Probable Aripiprazole-Induced Tardive Writer's Cramp
To the Editor: Writer's cramp is the most commonly identified tasks-specific focal dystonia of writing, characterized by abnormal muscle spasm of hand and arm.1 We report on a patient in whom writer's cramp developed after 8 months of treatment with aripiprazole. To the best of our knowledge, probable aripiprazole-induced tardive writer's cramp has never been described on the literature that has been reported.
Case Report
Mr. A was a 19-year-old right-handed male high school student with a 4-year history of DSM-IV paranoid schizophrenia. At age 15, he presented with auditory hallucinations, persecutory delusions, delusions of reference, and decreased social interaction. Sulpiride, 400 mg/day, was administered for 2 years, but decreased social interaction and delusions of reference remained. We replaced sulpiride, 400 mg/day, with aripiprazole, 12 mg/day. This switching led to complete remission of his schizophrenic symptoms and he had no adverse event. Afterward he studied hard to take a university entrance examination.
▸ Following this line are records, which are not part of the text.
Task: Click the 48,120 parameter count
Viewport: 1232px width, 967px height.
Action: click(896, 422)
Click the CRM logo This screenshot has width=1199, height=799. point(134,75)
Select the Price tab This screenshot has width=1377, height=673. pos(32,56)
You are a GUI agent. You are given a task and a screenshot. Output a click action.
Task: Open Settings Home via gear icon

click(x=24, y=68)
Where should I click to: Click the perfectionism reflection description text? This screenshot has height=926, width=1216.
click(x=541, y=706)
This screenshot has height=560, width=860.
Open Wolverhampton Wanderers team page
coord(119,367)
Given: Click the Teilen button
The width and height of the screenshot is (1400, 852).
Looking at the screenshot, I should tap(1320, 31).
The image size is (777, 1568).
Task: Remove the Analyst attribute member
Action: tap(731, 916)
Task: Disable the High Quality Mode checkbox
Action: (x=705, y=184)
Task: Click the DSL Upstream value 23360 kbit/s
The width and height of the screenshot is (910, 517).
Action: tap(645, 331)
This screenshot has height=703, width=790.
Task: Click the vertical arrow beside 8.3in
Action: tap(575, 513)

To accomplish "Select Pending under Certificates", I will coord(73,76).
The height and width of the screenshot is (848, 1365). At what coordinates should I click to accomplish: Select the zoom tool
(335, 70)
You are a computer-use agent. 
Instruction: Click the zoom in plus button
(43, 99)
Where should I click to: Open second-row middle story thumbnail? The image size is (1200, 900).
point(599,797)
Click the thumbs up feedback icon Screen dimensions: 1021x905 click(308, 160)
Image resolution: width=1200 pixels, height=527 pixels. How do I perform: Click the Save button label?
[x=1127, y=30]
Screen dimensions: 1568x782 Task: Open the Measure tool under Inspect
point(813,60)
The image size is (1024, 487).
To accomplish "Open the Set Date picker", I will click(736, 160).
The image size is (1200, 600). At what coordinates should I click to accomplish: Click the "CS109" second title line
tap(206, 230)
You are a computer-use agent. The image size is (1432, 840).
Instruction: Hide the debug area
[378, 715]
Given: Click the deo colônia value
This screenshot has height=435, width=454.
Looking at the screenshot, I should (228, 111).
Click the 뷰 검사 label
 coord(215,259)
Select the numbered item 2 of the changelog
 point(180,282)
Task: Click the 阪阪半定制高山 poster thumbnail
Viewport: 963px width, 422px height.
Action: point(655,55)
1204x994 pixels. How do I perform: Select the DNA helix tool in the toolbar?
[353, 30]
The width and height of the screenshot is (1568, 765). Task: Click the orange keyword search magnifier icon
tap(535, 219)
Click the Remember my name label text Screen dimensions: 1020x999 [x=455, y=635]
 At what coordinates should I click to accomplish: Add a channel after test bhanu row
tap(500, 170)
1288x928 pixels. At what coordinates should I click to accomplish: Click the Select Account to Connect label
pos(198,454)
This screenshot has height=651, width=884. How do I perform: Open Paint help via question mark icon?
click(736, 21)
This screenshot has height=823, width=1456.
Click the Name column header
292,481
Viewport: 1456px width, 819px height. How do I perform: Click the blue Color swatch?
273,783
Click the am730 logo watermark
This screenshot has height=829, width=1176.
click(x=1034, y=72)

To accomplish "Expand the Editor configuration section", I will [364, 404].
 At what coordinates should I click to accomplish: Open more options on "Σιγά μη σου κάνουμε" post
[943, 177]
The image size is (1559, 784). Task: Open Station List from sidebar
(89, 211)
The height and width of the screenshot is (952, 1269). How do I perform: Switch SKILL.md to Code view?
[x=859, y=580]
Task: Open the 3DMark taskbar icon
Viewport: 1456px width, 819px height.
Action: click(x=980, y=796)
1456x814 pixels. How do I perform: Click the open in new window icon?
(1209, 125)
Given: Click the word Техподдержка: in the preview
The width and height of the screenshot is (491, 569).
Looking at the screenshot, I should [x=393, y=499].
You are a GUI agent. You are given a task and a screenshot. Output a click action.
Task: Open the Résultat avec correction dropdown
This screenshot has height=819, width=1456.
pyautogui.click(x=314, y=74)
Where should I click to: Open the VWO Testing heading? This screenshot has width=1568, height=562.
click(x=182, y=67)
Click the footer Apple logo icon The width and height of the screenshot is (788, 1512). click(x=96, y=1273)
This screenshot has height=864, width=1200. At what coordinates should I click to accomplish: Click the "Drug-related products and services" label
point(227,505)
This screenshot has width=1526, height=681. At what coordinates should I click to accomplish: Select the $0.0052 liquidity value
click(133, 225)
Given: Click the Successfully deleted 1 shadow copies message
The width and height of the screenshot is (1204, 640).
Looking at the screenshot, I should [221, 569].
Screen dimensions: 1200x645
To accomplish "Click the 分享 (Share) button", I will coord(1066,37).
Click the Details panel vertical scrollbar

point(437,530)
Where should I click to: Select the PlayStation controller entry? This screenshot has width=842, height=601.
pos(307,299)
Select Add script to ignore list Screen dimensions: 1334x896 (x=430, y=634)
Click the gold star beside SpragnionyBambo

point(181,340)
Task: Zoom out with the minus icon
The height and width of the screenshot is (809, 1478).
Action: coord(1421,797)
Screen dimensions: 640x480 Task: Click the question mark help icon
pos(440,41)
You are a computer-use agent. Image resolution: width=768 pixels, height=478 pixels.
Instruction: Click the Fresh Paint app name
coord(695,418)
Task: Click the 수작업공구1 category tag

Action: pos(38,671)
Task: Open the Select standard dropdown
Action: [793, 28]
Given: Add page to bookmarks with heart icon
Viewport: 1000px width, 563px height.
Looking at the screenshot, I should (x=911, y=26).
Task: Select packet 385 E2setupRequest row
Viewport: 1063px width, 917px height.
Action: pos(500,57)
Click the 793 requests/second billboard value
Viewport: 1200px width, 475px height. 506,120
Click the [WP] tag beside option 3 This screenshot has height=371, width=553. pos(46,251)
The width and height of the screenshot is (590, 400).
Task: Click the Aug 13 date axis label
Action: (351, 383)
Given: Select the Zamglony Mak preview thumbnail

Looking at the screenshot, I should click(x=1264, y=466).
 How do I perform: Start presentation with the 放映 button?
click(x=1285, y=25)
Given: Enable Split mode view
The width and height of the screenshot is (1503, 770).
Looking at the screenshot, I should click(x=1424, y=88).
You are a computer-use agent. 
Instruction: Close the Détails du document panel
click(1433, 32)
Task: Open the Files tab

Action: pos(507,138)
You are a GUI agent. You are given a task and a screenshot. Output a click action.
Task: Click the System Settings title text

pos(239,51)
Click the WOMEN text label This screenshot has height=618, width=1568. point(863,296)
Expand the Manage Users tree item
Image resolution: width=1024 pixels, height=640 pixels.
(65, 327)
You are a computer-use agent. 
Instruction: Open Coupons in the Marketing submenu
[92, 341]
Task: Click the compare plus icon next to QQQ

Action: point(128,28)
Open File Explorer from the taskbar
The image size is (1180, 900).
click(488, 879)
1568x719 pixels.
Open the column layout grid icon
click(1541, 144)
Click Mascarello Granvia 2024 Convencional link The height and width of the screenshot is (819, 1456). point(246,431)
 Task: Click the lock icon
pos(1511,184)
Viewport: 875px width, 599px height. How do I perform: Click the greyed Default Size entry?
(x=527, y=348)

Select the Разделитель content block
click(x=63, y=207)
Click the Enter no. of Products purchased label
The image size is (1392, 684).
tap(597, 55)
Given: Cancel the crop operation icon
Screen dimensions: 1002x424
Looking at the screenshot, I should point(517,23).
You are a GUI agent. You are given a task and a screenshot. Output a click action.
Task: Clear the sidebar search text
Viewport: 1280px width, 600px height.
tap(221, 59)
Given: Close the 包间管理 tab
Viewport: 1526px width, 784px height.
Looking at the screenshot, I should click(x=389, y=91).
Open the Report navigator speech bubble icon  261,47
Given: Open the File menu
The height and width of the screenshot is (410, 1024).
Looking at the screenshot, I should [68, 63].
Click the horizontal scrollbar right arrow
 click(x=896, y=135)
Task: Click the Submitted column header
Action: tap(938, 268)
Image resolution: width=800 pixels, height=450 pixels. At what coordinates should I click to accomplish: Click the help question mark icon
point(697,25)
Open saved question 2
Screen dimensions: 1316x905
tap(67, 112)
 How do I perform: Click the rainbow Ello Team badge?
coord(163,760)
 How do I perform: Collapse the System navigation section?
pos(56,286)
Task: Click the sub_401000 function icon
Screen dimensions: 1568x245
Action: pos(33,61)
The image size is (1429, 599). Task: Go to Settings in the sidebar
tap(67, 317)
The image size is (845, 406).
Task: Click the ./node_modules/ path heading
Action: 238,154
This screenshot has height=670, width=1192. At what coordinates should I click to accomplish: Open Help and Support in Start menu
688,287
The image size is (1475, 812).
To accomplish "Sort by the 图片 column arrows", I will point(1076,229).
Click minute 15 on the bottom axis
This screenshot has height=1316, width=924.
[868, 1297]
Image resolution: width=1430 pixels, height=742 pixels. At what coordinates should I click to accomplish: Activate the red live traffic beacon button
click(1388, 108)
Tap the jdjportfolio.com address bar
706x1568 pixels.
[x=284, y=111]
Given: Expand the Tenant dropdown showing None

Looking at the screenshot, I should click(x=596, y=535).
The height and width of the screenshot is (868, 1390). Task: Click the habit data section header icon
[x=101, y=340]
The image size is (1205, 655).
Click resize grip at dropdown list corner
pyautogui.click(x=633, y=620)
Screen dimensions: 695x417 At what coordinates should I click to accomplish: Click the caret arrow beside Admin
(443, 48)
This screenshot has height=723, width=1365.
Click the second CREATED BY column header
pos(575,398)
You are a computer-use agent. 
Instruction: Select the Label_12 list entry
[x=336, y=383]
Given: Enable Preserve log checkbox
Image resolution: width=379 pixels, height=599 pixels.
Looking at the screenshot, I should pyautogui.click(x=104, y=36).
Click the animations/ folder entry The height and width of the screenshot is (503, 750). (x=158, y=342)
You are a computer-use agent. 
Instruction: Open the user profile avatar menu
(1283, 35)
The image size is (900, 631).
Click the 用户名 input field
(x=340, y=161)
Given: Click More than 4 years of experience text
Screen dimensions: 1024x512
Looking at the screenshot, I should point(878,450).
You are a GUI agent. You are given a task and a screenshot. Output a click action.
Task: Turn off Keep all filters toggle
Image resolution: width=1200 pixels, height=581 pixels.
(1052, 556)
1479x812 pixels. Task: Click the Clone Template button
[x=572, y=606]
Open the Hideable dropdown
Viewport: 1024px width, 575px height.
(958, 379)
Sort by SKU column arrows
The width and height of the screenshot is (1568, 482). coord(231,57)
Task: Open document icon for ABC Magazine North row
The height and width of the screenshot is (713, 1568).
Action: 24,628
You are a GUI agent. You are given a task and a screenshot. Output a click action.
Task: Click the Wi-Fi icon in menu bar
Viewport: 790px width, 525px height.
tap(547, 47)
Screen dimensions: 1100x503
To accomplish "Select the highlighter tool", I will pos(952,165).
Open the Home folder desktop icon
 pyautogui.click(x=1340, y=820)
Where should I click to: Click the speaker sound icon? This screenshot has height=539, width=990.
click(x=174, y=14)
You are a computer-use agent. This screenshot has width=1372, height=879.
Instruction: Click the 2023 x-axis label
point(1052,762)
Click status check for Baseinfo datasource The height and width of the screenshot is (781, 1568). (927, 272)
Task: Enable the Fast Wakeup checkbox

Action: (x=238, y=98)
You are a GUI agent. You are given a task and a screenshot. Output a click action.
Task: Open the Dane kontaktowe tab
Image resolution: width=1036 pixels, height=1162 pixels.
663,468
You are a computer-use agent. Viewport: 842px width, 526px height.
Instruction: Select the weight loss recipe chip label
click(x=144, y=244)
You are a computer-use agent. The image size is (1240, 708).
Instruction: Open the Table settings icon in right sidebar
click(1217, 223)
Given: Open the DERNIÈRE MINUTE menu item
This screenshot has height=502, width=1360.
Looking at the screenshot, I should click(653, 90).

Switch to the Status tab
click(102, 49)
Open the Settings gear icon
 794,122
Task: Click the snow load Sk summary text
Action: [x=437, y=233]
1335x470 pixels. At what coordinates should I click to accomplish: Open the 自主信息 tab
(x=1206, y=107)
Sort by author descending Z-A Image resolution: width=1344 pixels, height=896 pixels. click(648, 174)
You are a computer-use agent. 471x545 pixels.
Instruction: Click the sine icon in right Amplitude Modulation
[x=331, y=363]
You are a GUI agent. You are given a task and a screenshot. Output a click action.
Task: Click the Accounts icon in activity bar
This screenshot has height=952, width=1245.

Eight months after aripiprazole therapy, he complained that it was hard to write because of a stiffening of his right hand, and these episodes occurred whenever he was willing to write. He showed tight grip of the pen, hyperflexion at wrist joint, flexion at elbow joint, and abduction at shoulder joint when writing. He had no abnormal findings on hematology tests, biochemistry tests, magnetic resonance imaging of the brain, and electroencephalography. He had no other movement disorders except for these symptoms. He also had no family history of dystonia or other movement disorders. His symptoms were diagnosed by neurologists as a writer's cramp. The dosage of aripiprazole was gradually decreased and completely discontinued without recurrence of his psychosis. Despite withdrawal of aripiprazole, he still has these symptoms during 6-month follow up.
Discussion
Our patient had no episode of writer's cramp in the past when he was exposed to the classical antipsychotic sulpiride; nevertheless he developed this movement disorder while on aripiprazole therapy. He had two well known risk factors for dystonia, i.e. being young and male.2 He also fulfilled the criteria for tardive dystonia involving presence of chronic dystonia, history of antipsychotic drug treatment, negative family history for dystonia, and exclusion of known causes of secondary dystonia.3 Moreover, it appears that his writer's cramp developed as a form of tardive dystonia not only because of its late appearance but also due to its characteristic persistence following removal of the offending agent. It was recently reported that the writer's cramp could be caused by atypical neuroleptics like risperidone and olanzapine in young patients.4,5 Since aripiprazole exhibits a pharmacological effect different from that of other atypical antipsychotics and typical antipsychotics, it has been considered to be less likely to cause tardive dystonia than other neuroleptics. However, we suggested that aripiprazole can induce a writer's cramp in young male patient and that it may be very difficult to achieve complete remission. The pathophysiological basis of writer's cramp remains obscure. Therefore, the new neuroleptic should be administered with the same caution as conventional agents.